Applications of Multi-Touch Attribution Modelling
Autor/es:
Fernández, Leonel
Tutor/es:
Gallino, Santiago
Carrera de la tesis:
Master in Management + Analytics
Fecha:
2020Resumen
The Digital landscape has evolved vastly since the early 2000s in terms of analytical tools and
tracking software. With the Rise of 4G to 5G, smartphones have become the norm when
surfing through the web. New problems arise in terms of measuring business performance
like Cross-Channel and Multi-Channel Attribution. Companies are selling more products and
services on their Websites and marketplaces than ever before. Brands must become digital
natives and translate all of their offline business into the internet.

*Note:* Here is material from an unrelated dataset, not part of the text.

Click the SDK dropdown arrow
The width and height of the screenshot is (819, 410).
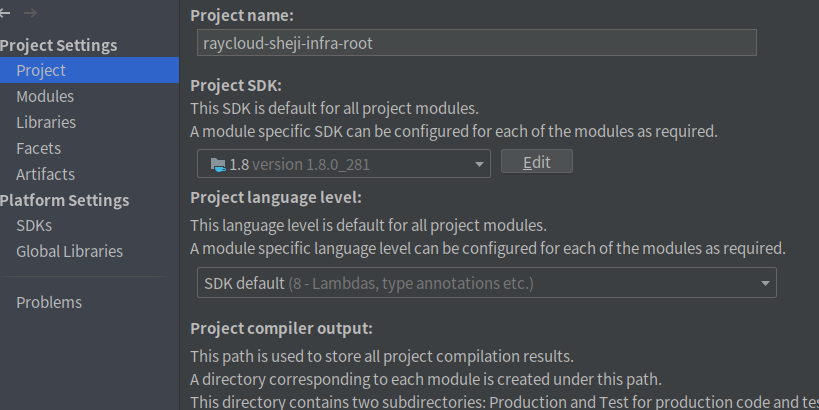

When Brands invest in multiple marketing channels and those channels mix up in the
Customer Journey, new measurement problems arise. Based on the current standard
methodology on web analytics, companies track their conversions (signups, subscriptions,
orders) and assign each channel’s attribution using simple heuristics. In other words, simple
decision models. It has been vastly studied that single-touch attribution does not
perform well under complex business scenarios like those observed nowadays.
Attribution modeling has been a hot topic in the last decade due to the rise of Machine
Learning and data mining. Nowadays, there are two current trends. The problem can be
analyzed from a Machine Learning standpoint, understanding that it looks like a
Classification problem with a Binary Outcome (0/1). On the other hand, Shapley Values and
Game theory also adapt efficiently to the question, where every player gets credit for
contributing to conversions.
Given that there are different state-of-the-art models which perform better than others
and that multiple papers are trying to improve robustness, predictive accuracy,
interpretability, this thesis will focus primarily on applications and interpretability
of the model. Most of today’s Marketing Managers and teams find it extremely hard to use
and apply these types of models due to the complexity of the topic and black-box models,
which have little to no interpretability. The idea is to encourage more companies into
the MTA landscape to test their models and optimize them specifically for their industry in
this work. Additionally, to my knowledge, there is no research on Markov Chains applied to
Subscription Business Models that are substantially different from E-Commerce Customer
Journeys.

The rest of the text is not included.